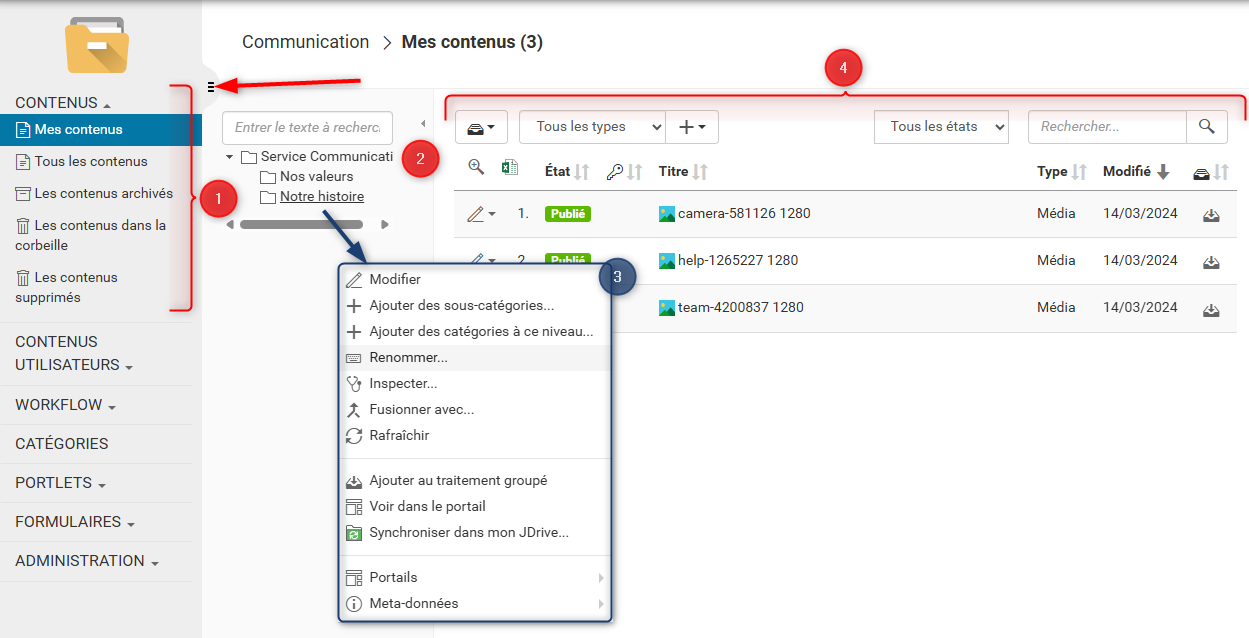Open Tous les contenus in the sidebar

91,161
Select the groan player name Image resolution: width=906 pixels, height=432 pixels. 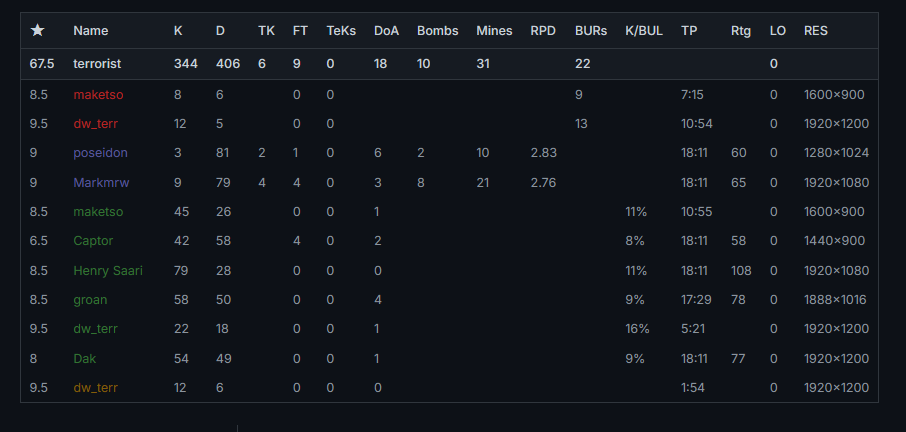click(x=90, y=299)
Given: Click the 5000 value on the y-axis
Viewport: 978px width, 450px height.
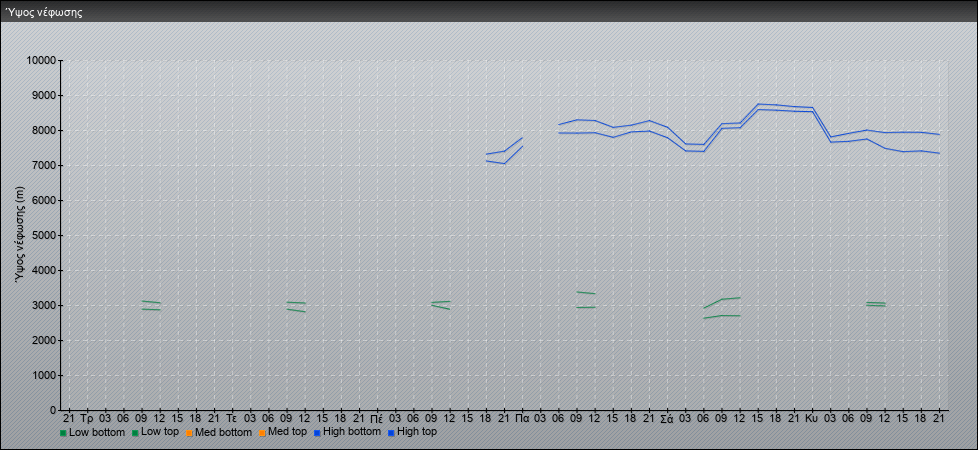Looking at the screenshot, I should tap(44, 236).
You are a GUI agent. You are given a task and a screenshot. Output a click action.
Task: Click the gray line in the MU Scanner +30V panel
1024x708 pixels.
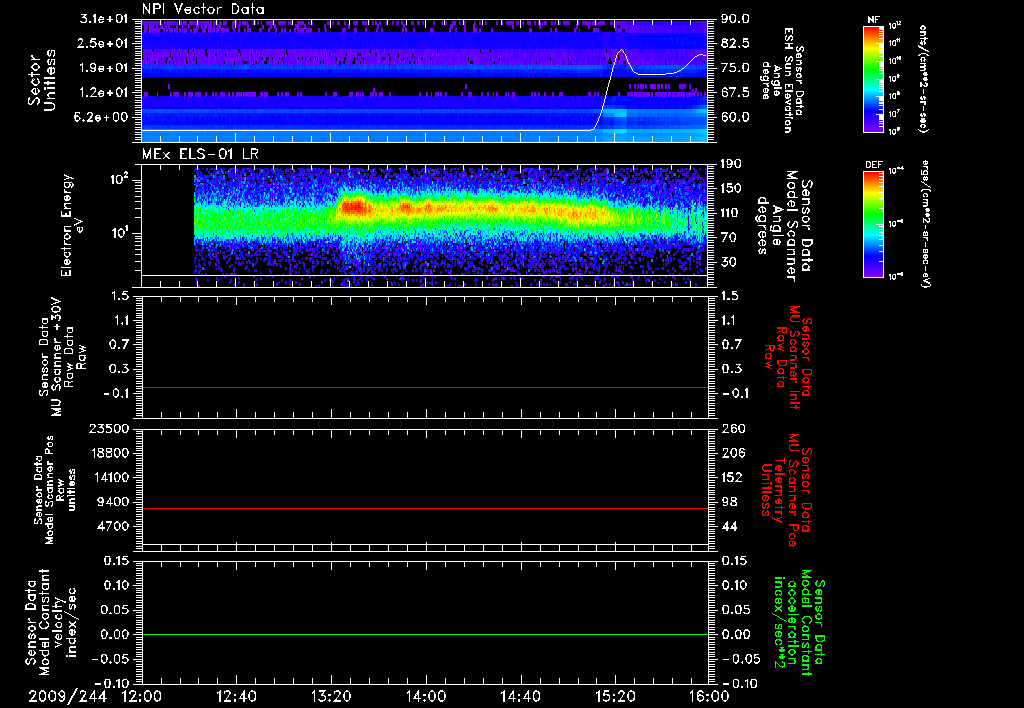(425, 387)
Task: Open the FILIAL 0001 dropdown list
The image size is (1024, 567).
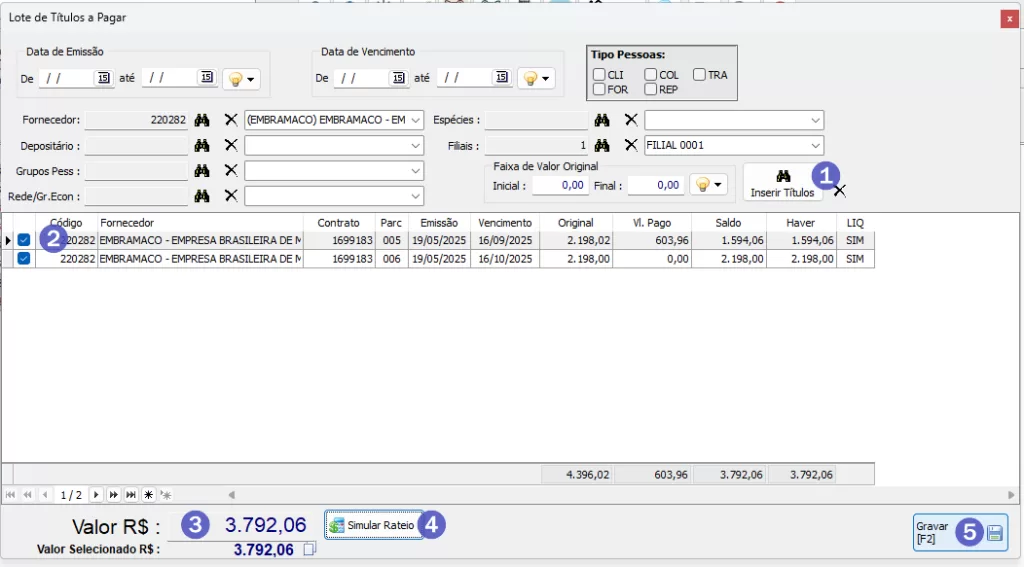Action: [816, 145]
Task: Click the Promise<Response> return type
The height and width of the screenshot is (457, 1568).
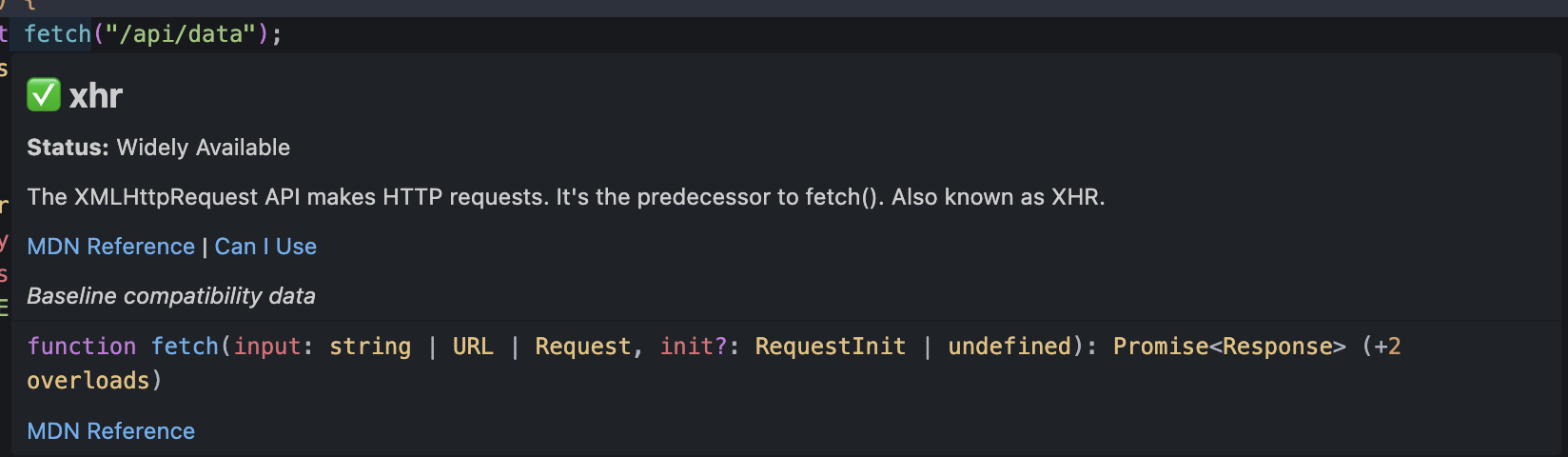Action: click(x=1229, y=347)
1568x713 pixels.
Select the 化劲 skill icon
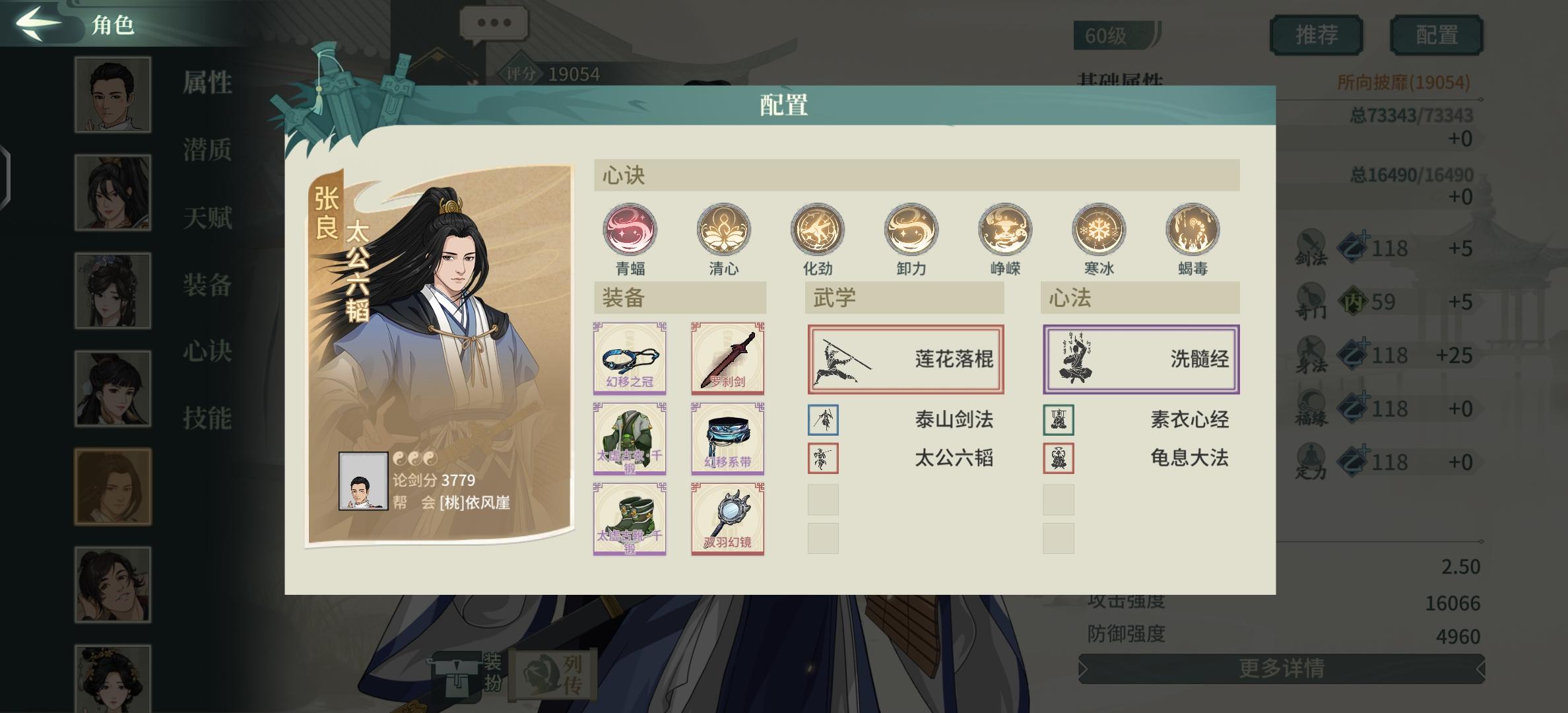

• **The task**:
Begin with the line that contains "Given: Click the 5000 value on the y-axis" and copy every line through the end of the listing, exactly as written, both ends included. Pictures are not part of the copy.

• **Written reply**:
Given: Click the 5000 value on the y-axis
Viewport: 978px width, 450px height.
Looking at the screenshot, I should tap(44, 236).
You are a GUI agent. You are given a task and a screenshot. Output a click action.
Task: Click the gray line in the MU Scanner +30V panel
1024x708 pixels.
(425, 387)
Task: Open the FILIAL 0001 dropdown list
The image size is (1024, 567).
Action: [816, 145]
Task: Click the Promise<Response> return type
The height and width of the screenshot is (457, 1568).
Action: click(x=1229, y=347)
1568x713 pixels.
Select the 化劲 skill icon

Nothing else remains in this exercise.